Friends, God’s presence fills the world.  In God we live and move and have our very being.[9]  To be sure we are not God, and God is not us.  God is different.  God is holy, and God is not to be trifled with.  Yet God is not aloof.  God has feelings.  When we are suffering, God understands and responds because God suffers, too.  God suffers for us.  And if God knows suffering, it must be that God also knows joy and delight.  Surely God wants us to live lives of holy laughter, enjoying creation and the Creator.  The very first question and answer in the Westminster catechisms remind us that the main purpose, the “chief end,” of humanity is to glorify God and to enjoy God forever.[10]  So when we read the Bible, let’s don’t put God in a box that keeps God’s humor from coming through.  Let’s be open to the blessings of humor and joy that are right there in our scriptures.  When God asks us the question, may we answer, “Oh yes, I did laugh!”



[1] The first time is reported in Genesis 15, when God promised Abraham that he would have countless descendants.  The second, in Genesis 17, God made it clear that his son Ishmael (by the slave-girl Hagar) was not the line that would inherit, but rather a child of Sarah, who was old and barren.

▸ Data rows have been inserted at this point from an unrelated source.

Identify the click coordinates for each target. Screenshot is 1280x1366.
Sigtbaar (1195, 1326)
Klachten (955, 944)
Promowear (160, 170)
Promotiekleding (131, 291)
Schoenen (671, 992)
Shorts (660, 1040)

[2] For example, Jacob (in a dream?) wrestles with a man (or is it an angel?) and afterward concludes that he has seen God “face to face.”  Genesis 32:22-30.  See, generally, Richard Elliott Friedman, The Disappearance of God: A Divine Mystery (Boston: Little Brown, 1995) ISBN 0-316-29434-9, chapters 1-6.

[3] Johanna W.H. van Wijk-Bos, Making Wise the Simple: The Torah in Christian Faith and Practice (Grand Rapids, Mich.: Eerdmans, 2005) ISBN 0-8028-0990-1, pp. 242-46.

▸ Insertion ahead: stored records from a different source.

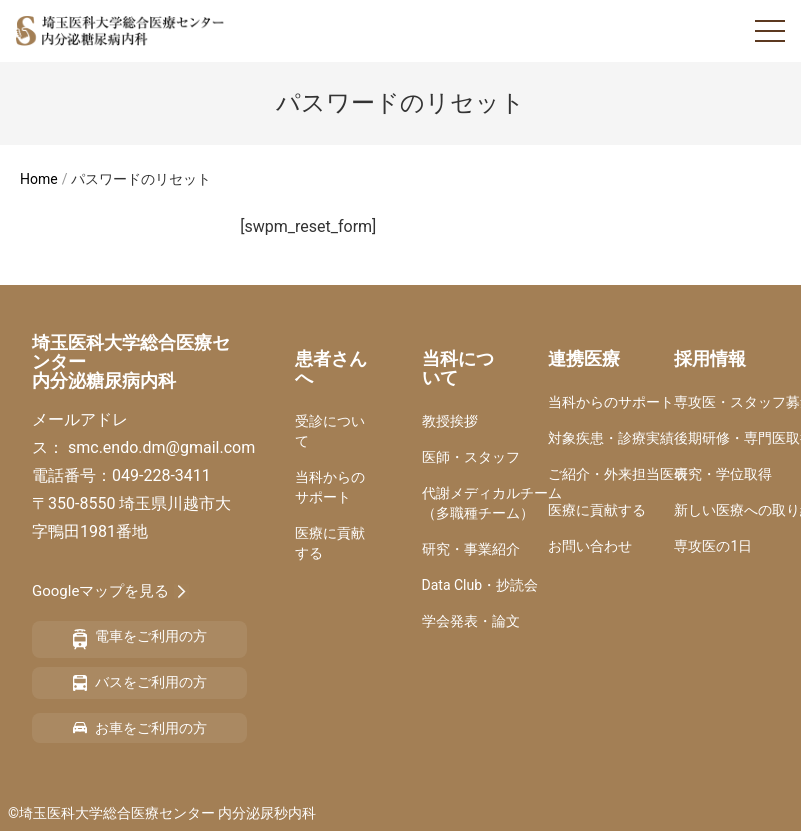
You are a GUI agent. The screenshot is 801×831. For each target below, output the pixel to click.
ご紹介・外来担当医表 (618, 474)
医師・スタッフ (471, 457)
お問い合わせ (590, 546)
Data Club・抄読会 (480, 585)
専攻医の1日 (713, 546)
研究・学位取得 (723, 474)
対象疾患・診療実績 (611, 438)
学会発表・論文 (471, 621)
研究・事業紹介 (471, 549)
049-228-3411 (161, 475)
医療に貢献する (330, 543)
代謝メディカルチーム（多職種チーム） (492, 503)
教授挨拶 (450, 421)
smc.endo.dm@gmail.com (161, 447)
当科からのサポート (330, 487)
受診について (330, 431)
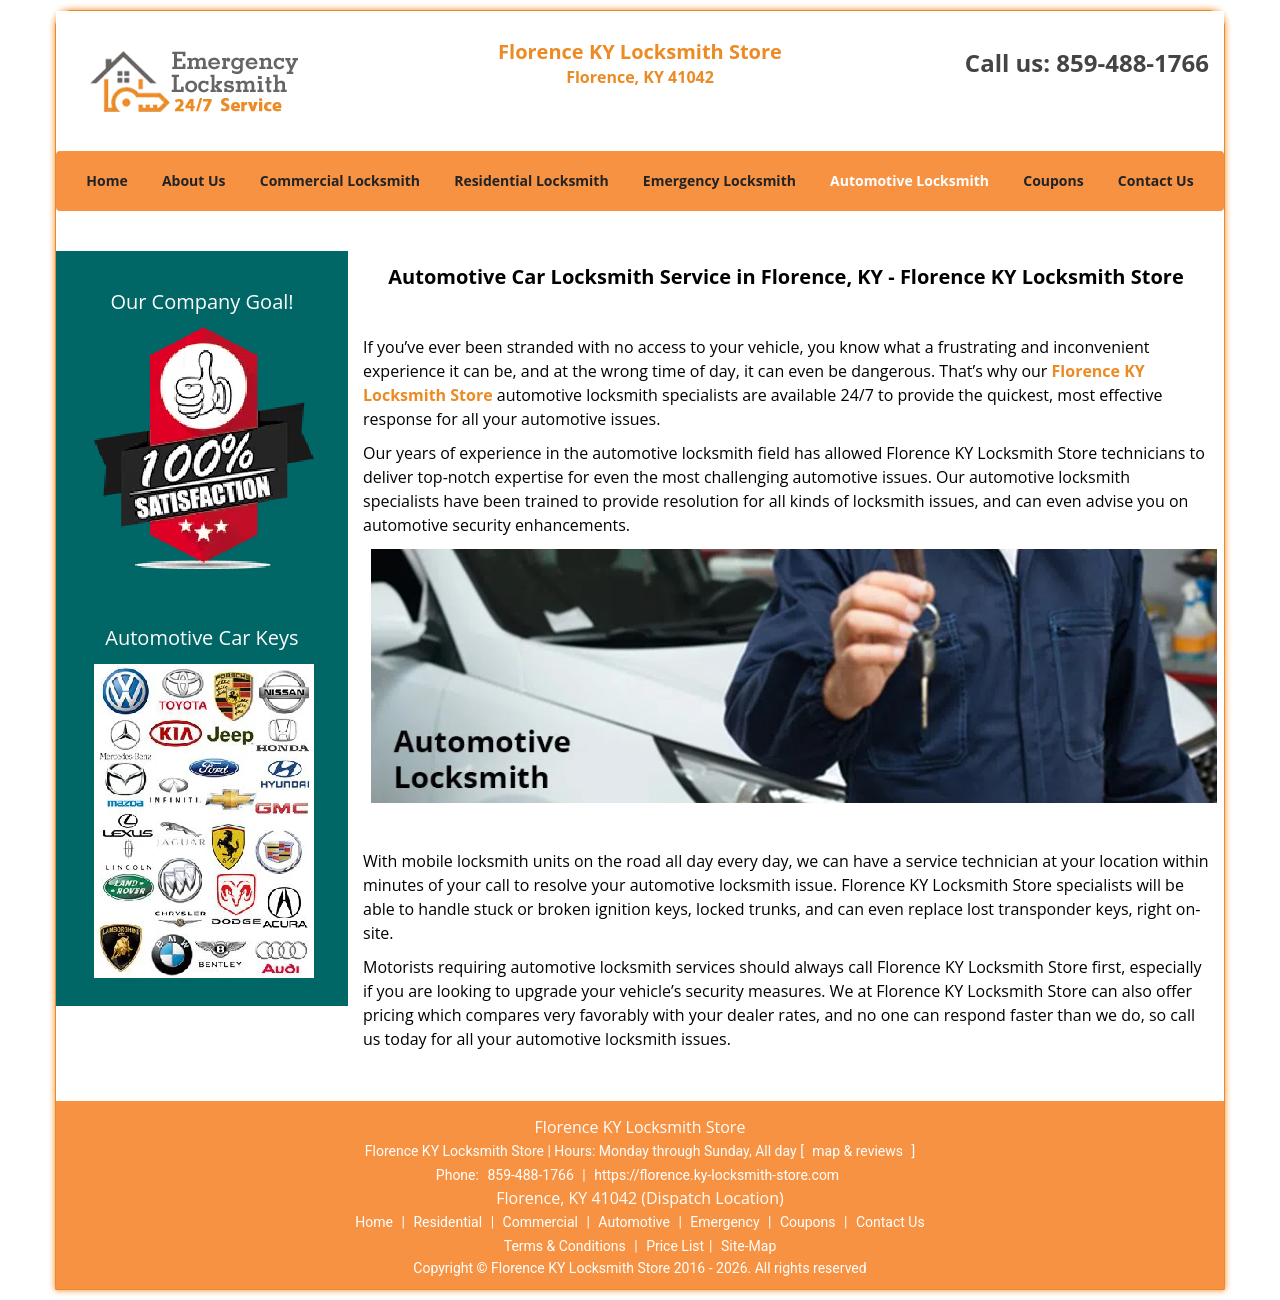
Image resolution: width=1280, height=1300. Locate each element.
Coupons (1053, 180)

[4] James L. Kugel, The Bible As It Was (Cambridge, Mass.: Harvard [Belknap], 1997) ISBN 0-674-06940-4, pp. 189-90.

[5] Romans 4:13-25.

[6] Genesis 12:2-3 (“I [God] will make of you [Abraham] a great nation, and I will bless you, and make your name great, so that you will be a blessing.  I will bless those who bless you, and the one who curses you I will curse; and in you all the families of the earth shall be blessed.”).

[7] Matthew 19:24; Mark 10:25; Luke 18:25.

[8] Luke 11:5-13.

[9] Acts 17:28.

[10] Book of Confessions of the Presbyterian Church (U.S.A.), Westminster Shorter Catechism, § 7.001.